**O QUE SE PEDE**
a – No texto sobre o amor próprio, reescreva o trecho de "Tiveram pois plena" a "a terra habitável.", trocando "Espanha" por "Itália".
b – No texto sobre o amor próprio, nos arredores de que cidade o mendigo pedia esmola?
c – Prossiga o texto sobre o amor próprio a partir da última frase apresentada.

------ TEXTO SELECIONADO ------

Editora: Domínio Público
Tradução: Líbero Rangel de Tarso
Opinião: ★★★★☆
Páginas: 459
“Conhece-te a ti mesmo* é excelente preceito, mas
só a Deus é dado pô-lo em prática. Quem mais pode conhecer a própria essência?”
*: Esta inscrição acha-se gravada na fachada do
templo de Delfos.
“Inútil discutir quanto aos sentimentos secretos de
Moisés. O fato é que nas leis públicas ele nunca falou de vida futura. Todos os
castigos, todos os prêmios, restringe-os ao presente. Se conhecia a vida
vindoura, por que não expôs expressamente tão importante dogma? E se não a
conheceu, qual o objeto de sua missão? É o que perguntam muitas personagens
ilustres. E respondem que o Mestre de Moisés e de todos os homens se reservava
o direito de explicar a bom tempo aos judeus uma doutrina que eles não estavam
em condições de compreender quando no deserto.”
AMOR PRÓPRIO
Um mendigo dos arredores de Madri esmolava
nobremente. Disse-lhe um transeunte:
— O sr. não tem vergonha de se dedicar a mister tão
infame, quando podia trabalhar?
— Senhor, – respondeu o pedinte – estou lhe pedindo
dinheiro e não conselhos. – E com toda a dignidade castelhana virou-lhe as
costas.
Era um mendigo soberbo. Um nada lhe feria a
vaidade. Pedia esmola por amor de si mesmo, e por amor de si mesmo não
suportava reprimendas.
Viajando pela Índia, topou um missionário com um
faquir carregado de cadeias, nu como um macaco, deitado sobre o ventre e
deixando-se chicotear em resgate dos pecados de seus patrícios hindus, que lhe
davam algumas moedas do país.
— Que renúncia de si próprio! – dizia um dos
espectadores.
— Renúncia de mim próprio? – retorquiu o faquir. –
Ficai sabendo que não me deixo açoitar neste mundo senão para vos retribuir no
outro. Quando fordes cavalo e eu cavaleiro.
Tiveram pois plena razão os que disseram ser o amor
de nós mesmos a base de todos as nossas ações – na Índia, na Espanha como em
toda a terra habitável.
Supérfluo é provar aos homens que têm rosto.

------ LINHAS FORNECIDAS ------

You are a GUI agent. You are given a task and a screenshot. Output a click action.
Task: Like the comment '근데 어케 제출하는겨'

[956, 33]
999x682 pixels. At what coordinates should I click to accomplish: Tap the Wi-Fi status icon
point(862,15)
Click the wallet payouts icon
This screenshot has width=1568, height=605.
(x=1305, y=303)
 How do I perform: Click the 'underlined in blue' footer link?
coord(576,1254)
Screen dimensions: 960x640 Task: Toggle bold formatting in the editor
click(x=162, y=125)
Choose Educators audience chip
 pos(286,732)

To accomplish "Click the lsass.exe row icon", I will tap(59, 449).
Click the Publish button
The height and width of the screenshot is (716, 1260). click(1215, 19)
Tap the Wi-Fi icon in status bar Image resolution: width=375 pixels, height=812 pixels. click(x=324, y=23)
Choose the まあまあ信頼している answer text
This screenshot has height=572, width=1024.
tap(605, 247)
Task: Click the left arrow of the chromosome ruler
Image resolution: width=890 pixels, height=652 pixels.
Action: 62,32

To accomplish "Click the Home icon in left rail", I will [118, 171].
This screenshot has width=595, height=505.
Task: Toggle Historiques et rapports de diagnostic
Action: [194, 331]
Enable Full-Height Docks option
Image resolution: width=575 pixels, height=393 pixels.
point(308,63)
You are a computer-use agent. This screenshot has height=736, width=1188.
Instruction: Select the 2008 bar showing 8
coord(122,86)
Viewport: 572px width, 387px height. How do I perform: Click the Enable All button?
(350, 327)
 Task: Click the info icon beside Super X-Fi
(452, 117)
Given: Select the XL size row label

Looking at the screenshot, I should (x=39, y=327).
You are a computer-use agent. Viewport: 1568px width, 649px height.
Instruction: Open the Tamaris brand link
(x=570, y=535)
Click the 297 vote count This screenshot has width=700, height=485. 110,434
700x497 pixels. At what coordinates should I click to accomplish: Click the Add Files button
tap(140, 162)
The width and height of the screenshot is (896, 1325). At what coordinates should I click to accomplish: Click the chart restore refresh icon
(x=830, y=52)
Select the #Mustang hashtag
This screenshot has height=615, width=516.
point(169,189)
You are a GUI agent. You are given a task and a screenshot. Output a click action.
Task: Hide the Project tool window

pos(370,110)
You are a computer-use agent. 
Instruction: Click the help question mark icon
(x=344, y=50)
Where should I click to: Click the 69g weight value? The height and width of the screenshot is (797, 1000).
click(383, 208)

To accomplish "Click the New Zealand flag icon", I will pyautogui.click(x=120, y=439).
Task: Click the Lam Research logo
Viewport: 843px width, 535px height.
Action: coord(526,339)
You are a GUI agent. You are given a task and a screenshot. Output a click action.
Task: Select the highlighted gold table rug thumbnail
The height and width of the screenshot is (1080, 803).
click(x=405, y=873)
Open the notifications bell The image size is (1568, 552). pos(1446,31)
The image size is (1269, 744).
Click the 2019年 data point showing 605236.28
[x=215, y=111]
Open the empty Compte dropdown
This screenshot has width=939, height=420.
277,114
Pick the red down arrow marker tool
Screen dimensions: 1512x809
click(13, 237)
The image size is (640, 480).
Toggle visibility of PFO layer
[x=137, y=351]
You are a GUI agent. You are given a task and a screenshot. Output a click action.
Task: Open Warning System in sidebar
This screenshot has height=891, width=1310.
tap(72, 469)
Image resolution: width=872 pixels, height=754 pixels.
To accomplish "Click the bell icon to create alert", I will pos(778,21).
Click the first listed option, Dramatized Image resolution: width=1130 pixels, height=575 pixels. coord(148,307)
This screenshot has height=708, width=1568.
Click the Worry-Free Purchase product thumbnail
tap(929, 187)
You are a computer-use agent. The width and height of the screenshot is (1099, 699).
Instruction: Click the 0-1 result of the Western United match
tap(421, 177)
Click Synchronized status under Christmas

------

**RESPOSTAS**
a –
Tiveram pois plena razão os que disseram ser o amor
de nós mesmos a base de todos as nossas ações – na Índia, na Itália como em
toda a terra habitável.

b – Nos arredores de Madri.

c –
Supérfluo também seria demonstrar-lhes possuírem amor próprio. O amor próprio é
o instrumento da nossa conservação. Assemelha-se ao instrumento da perpetuação
da espécie. Necessitamo-lo. É-nos caro. Deleita-nos. E cumpre ocultá-lo.”
“Parece-me que Bayle devia antes examinar qual o
mais nocivo, se o fanatismo, se o ateísmo. O fanatismo é certamente mil vezes
mais funesto, porquanto o ateísmo não inspira, como ele, paixão sanguinária. O
ateísmo não se opõe ao crime: o fanatismo o atiça.”
“Como disse um autor conhecido, o catequista
anuncia Deus às crianças e Newton o demonstra aos sábios.”
“A idade amolenta o caráter. Transforma-o em uma
árvore que não dá senão um ou outro fruto abastardado, mas sempre da mesma
natureza. Enodoa-se, cobre-se de musgo, caruncha. Jamais deixará de ser
carvalho ou pereira, porém. Se fosse possível alterar o caráter, a gente mesmo
o plasmaria a bel prazer, seria senhor da natureza. Podemos lá criar alguma
coisa? Não recebemos tudo? Experimentai animar o indolente de contínua
atividade, inspirar gosto à música a quem careça de gosto e de ouvido. Não
tereis melhor resultado do que se empreenderdes dar vista a cego de nascença.
Nós aperfeiçoamos, esborcelamos, embuçamos o que nos estereogravou a natureza.
Não há, porém, alterar-lhe a obra.
Direis a um criador: – O Sr. tem peixe demais nesse
viveiro; assim eles não vingam. Seus campos estão sobrelotados de gado; o capim
não dá, os animais emagrecerão.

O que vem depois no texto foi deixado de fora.